Material provided:
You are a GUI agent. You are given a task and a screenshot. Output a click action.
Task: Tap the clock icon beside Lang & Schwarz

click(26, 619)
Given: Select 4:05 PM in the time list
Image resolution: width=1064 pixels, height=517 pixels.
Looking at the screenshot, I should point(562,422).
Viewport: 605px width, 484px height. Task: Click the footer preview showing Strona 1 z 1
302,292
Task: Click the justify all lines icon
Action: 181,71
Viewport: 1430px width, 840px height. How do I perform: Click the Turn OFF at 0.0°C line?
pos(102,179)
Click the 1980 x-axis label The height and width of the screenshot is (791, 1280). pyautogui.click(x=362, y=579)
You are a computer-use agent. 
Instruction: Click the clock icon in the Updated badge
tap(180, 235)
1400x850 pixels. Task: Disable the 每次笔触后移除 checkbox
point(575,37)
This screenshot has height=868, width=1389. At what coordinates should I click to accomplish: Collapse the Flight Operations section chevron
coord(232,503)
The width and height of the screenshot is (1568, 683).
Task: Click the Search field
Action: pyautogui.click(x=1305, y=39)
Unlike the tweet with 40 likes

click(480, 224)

Your task:
Reproduce word for word everything from the line containing "1400x850 pixels. Task: Disable" down to the last of the rows, including both of those lines.

Exercise answer:
1400x850 pixels. Task: Disable the 每次笔触后移除 checkbox
point(575,37)
This screenshot has height=868, width=1389. At what coordinates should I click to accomplish: Collapse the Flight Operations section chevron
coord(232,503)
The width and height of the screenshot is (1568, 683).
Task: Click the Search field
Action: pyautogui.click(x=1305, y=39)
Unlike the tweet with 40 likes

click(480, 224)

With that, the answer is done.